Hacker News new | ask | show | jobs
by barrkel 1867 days ago
I think trying to scale out compute + mutable state across multiple CPUs on a single box has somewhat fallen by the wayside outside of specialized applications like databases and distributed query engines, as a local maximum avoided in favour of scalability via more boxes.

There's several forces behind this. Applications are more likely to be web-based or services - i.e. inherently distributed - and less likely to be desktop or traditional client/server, where almost all compute happened on a single server. As distributed services, maximizing statelessness and avoiding mutable shared memory is key to solving a lot of problems: scaling out (no shared memory), redundancy (keep a second copy of the application logic running somewhere, no sync required), recovery and idempotence (if something fails, try again until it succeeds - repeated attempts are safe).

Reliable persistent queues are part of that. They let you bring services up and down and switch over without down time, or restart after a failure and resume where they left off.

The problems of shared mutable state are best kept in specialized applications: databases, queuing systems, distributed caches, consistent key-value stores. Keeping state consistent in a distributed system is a genuinely hard problem, and STM isn't much help, except perhaps as an implementation detail in some of those specialized applications.

1 comments

For what it's worth, scaling mutable shared state across multiple CPUs on a single box has fallen by the wayside for databases too. Thread-per-core style software architecture has become idiomatic, in part because it efficiently scales up on machines with a very large number of cores. Nothing about this precludes scale-out, it just allows you to serve 10-100x the load on a single box as the more typical naive design.

Web applications aren't special in this regard. We've just normalized being incredibly wasteful of computing resources when designing them, spinning up huge clusters to serve a workload that could be easily satisfied with a single machine (or a few machines for availability).

Premature scale-out, because we've forgotten how to scale-up, is the root of much evil.

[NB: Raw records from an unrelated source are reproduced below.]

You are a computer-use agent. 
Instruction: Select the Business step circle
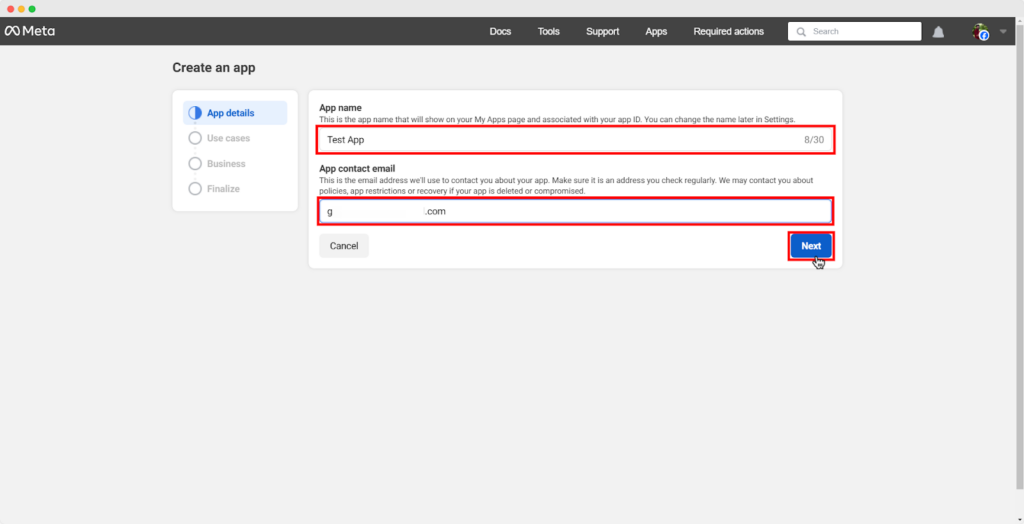coord(195,163)
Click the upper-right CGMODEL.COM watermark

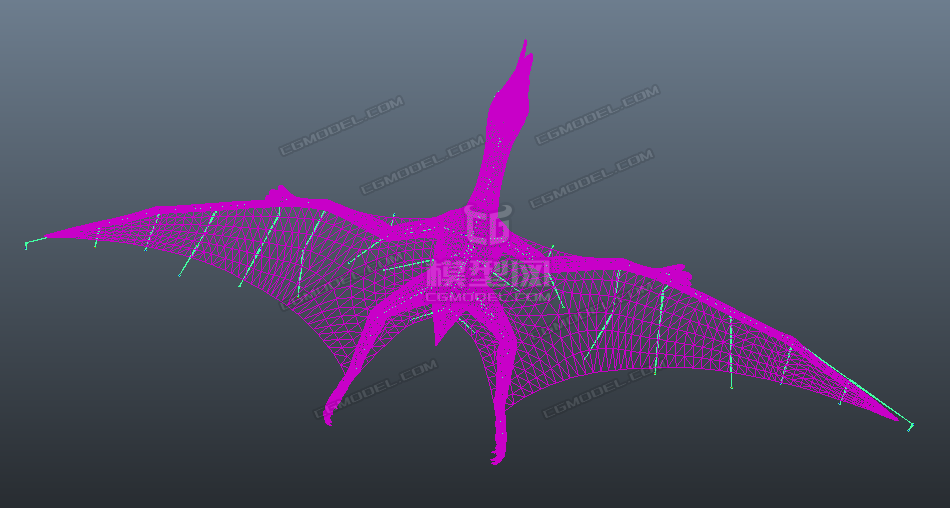(x=597, y=115)
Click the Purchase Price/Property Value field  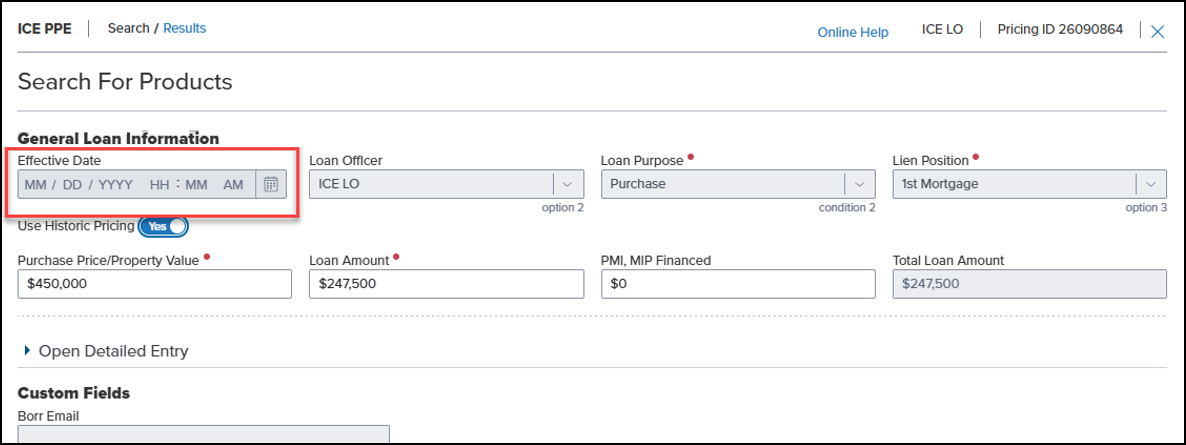[154, 284]
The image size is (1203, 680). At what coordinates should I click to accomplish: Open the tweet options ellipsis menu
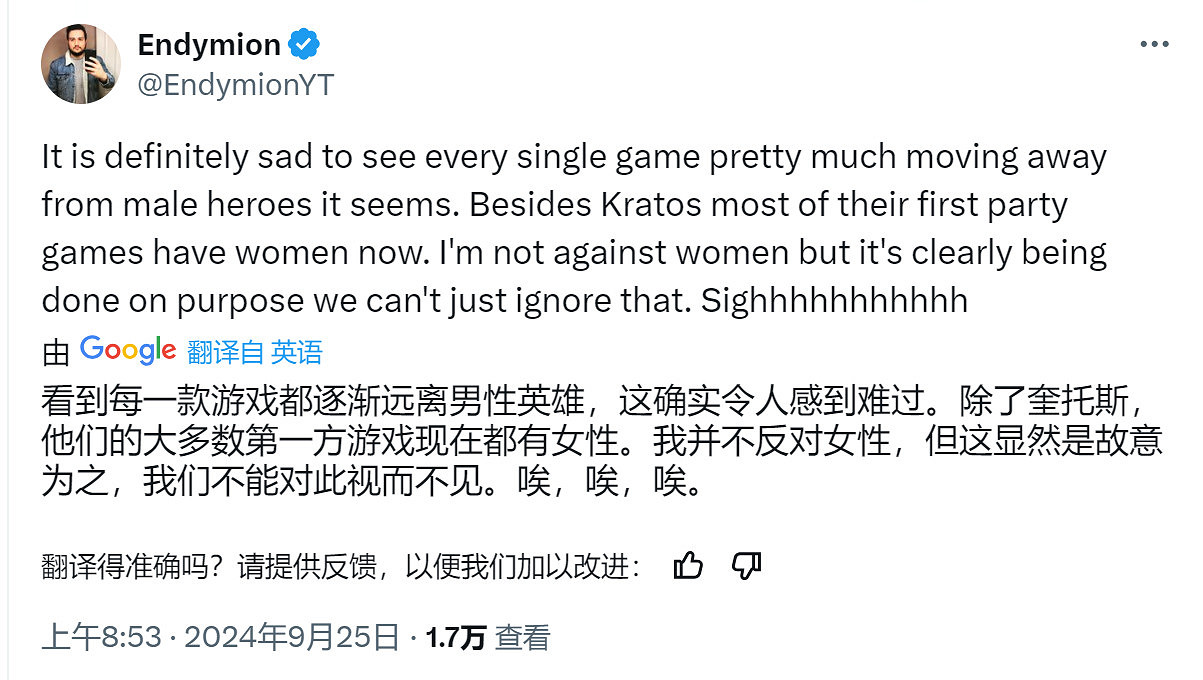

This has been my experience as well. I shifted from embedded systems programming to web services world briefly. I found that scale up approach has been so maligned that it is ok to spin up several hundred ec2 instances running a (poorly written) java application instead of a single multi core instance running erlang that performed much better. Some frameworks even ran web services in php and spent all effort in not having the request reach php code since it was doing like 10 reqs/sec.
Not a Java fan, but the single multi core instance being more perform any than a fleet of VMs is likely language independent.